Last week I discussed Estate Planning with my wife Billie Tarascio (who is also an Arizona Family Law Attorney). She spent a considerable amount of time understanding the related topics over the last six years professionally and had lots to share.
Here are some of the things I learned that I didn’t know prior to our talk.
The Basic Estate Plan
There are currently four documents that make up the basic Estate Plan. They are:
- Durable Power of Attorney
- Health Care Power of Attorney
- HIPPA Release Form
The HIPPA Release Form was an interesting addition that I had not thought of. It turns out, without that form (even with a Health Care Power of Attorney) you may not have access to the medical records necessary to carry out your duties as an Agent under the Health Care Power of Attorney.
I also learned, even if someone writes their wishes down in a Will regarding how they wish to be treated if they are sick or unable to make their own decisions, those wishes do not become effective until the Will becomes effective…which is after they have died.
Other tidbits of interesting information: every Will must be probated and a Will takes a minimum of five months to probate because that is the notice period allotted to creditors in Arizona. Finally, an Executor or Agent has fiduciary duties to the Principal (person who made the Estate Plan). If a Executor (under the Will) or Agent (under the Power of Attorney or Durable Health Care Power of Attorney) fails to act in the best interest of the Principal, they are subject to both civil and possibly criminal penalties.
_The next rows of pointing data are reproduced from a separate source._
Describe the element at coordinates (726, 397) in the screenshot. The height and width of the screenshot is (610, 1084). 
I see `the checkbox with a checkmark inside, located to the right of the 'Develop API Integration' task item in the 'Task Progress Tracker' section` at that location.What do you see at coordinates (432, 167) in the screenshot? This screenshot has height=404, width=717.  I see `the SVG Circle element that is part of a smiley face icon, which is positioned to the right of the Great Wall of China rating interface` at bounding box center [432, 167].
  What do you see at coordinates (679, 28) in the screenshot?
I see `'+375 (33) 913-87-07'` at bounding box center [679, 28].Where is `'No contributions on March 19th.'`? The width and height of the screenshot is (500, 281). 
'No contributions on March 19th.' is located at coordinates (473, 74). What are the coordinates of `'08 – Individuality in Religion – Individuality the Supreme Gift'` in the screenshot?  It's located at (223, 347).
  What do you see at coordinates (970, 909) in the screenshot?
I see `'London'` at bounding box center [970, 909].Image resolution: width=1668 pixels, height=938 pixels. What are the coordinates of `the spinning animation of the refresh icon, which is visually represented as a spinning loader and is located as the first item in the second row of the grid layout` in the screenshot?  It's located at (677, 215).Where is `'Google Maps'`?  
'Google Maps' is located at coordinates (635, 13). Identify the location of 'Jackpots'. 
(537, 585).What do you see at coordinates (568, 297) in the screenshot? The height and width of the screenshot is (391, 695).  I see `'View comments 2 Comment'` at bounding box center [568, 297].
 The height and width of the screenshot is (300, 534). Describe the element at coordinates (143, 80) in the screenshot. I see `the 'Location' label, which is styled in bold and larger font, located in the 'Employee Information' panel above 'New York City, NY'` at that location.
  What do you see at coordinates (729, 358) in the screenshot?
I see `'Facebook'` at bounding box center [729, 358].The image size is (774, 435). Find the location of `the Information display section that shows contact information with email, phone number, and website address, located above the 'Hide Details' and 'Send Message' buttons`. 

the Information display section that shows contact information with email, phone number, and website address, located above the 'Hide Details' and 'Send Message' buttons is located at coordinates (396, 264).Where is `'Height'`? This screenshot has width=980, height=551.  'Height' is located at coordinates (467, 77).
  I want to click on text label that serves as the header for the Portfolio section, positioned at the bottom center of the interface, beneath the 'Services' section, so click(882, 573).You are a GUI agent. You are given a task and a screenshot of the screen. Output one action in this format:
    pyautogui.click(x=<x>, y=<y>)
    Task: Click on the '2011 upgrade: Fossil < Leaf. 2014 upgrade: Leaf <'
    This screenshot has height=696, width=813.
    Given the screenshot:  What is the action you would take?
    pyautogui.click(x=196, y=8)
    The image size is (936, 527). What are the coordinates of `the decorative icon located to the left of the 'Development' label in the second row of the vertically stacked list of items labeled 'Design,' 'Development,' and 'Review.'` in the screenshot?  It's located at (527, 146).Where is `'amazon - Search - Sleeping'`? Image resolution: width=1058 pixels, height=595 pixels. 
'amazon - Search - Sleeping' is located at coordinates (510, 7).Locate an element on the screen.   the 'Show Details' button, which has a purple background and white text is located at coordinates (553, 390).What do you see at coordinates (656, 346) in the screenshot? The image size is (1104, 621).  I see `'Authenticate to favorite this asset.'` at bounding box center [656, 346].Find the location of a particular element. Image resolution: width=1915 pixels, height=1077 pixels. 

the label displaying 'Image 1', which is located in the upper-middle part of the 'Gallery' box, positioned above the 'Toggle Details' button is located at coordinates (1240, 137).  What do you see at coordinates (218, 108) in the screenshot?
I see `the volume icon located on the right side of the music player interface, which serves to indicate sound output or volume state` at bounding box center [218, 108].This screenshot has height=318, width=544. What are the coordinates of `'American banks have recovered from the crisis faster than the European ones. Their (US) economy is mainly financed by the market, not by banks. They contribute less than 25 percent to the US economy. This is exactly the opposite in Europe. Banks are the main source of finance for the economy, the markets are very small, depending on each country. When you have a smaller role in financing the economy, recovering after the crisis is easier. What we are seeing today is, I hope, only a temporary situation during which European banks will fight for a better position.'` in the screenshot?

Every family’s situation is different, but our Senior Advocates start most downsizing projects with an “Organization” phase to help the family pull these important documents together BEFORE we begin moving things around. Not knowing when the day or the hour that these documents will be needed and understanding the sensitivity of the conversations involved with drafting them, we are happy to recommend trusted Estate Planning professionals who can help our Clients cover the bases when it comes to handling these issues.